In a landmark case before the Employment Tribunal in the case of Mr A Finn v The British Bung Manufacturing Company Ltd, the Tribunal found that calling a man bald amounted to sexual harassment. 

Tony Finn worked as an electrician for The British Bung Manufacturing Company Ltd for 24 years without any disciplinary problems until he was dismissed in May 2021.  

Mr Finn had become involved in two arguments with the factory supervisor, Jamie King about maintenance of equipment when during each argument, Mr King had referred to Mr Finn as “a bald c**t” and threatened to “deck him”.    Mr Finn went home and did not return to work leading to some confusion about him being on furlough.   

Mr King was some 30 years Mr Finns junior and Mr Finn feared for his personal safety.  With the help of his son, a Police Officer with West Yorkshire Police, he wrote a letter of complaint to his employer which he delivered to the company with his son who was off duty at the time.   The letter of complaint had been written on the letter head of West Yorkshire Police which the company perceived as an attempt by Mr Finn to intimidate them.   Disciplinary action was taken against Mr Finn in relation to this and he was dismissed for gross misconduct.   Mr Finn appealed but was not successful.  

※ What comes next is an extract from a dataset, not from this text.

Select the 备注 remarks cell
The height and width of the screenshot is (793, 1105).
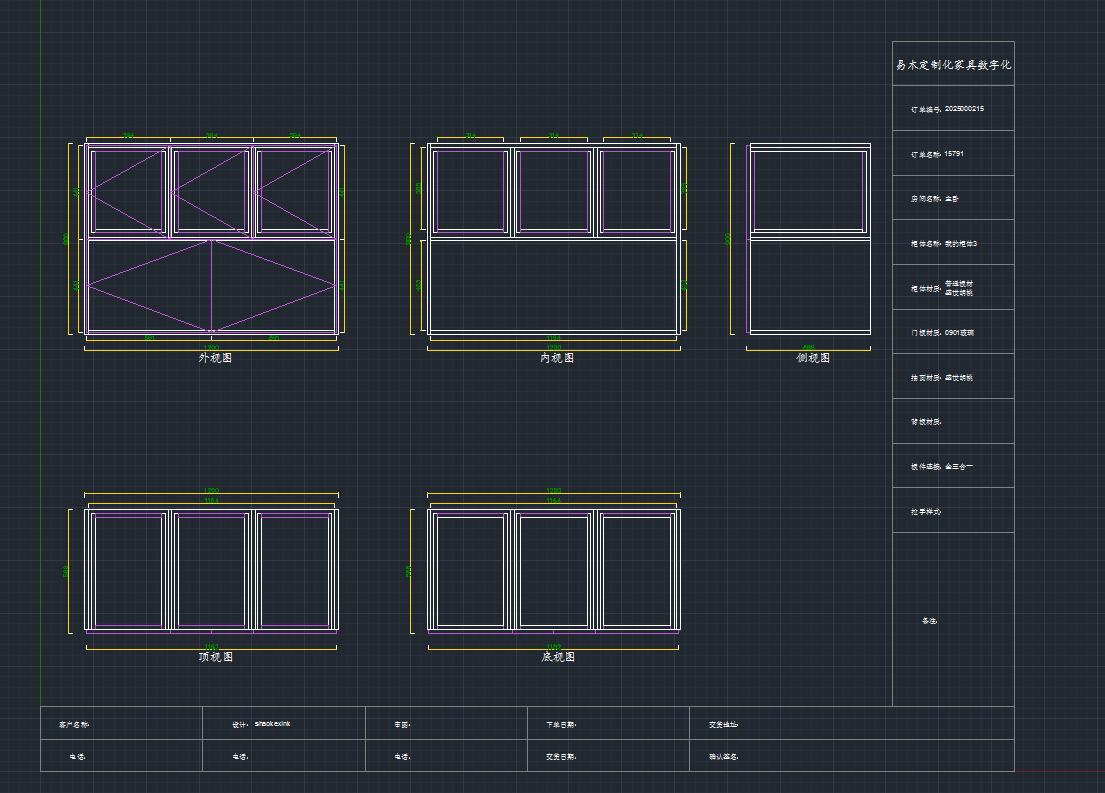pos(930,621)

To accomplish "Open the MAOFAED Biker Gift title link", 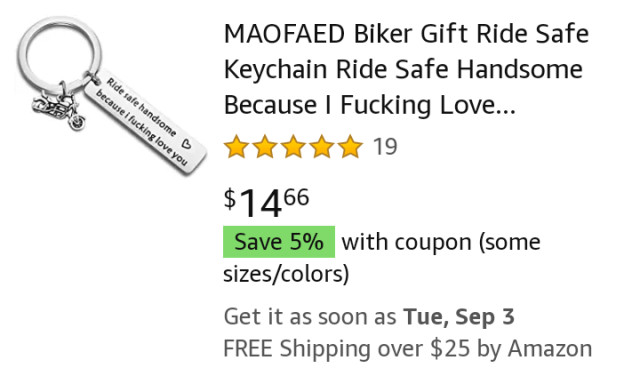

Mr Finn duly brought claims for unfair dismissal, wrongful dismissal, sexual harassment, being subject to a detriment and age-related discrimination.   The Tribunal found that  Mr Kings comments to Mr Finn were made with the intention to hurt him and that referring to Mr Finn as a “bald c**t” was unwanted, violated Mr Finn’s dignity and created a hostile and intimidating environment and that it related to Mr Finns sex.   The Tribunal panel found that baldness is prevalent amongst men and that there is a connection between the word “bald” and the protected characteristic of sex.    The Tribunal found that baldness was “inherently related to sex” with the Employment Judge noting that all three male panel members were bald themselves and that hair loss was more common in men than women.

The claims for unfair dismissal, sexual harassment and wrongful dismissal were upheld, however Mr Finn did not succeed on the age discrimination claim.

Employers should be vigilant about offensive remarks being made in the workplace and ensure that they have clear policies on workplace bullying and harassment which are properly enforced.     The use of the word bald combined with foul language made it worse in this case however the law on harassment will capture a wide range of behaviour and comments in the workplace which can easily result in an employment tribunal claim being made by employees.    

It is always important to deal properly with complaints of bullying or harassment in the workplace and to provide training to employees and managers on anti-bullying and harassment policies.   This case is also another good example of a disproportionate response in dismissing an otherwise good long-standing employee for gross misconduct without taking into consideration the bigger picture.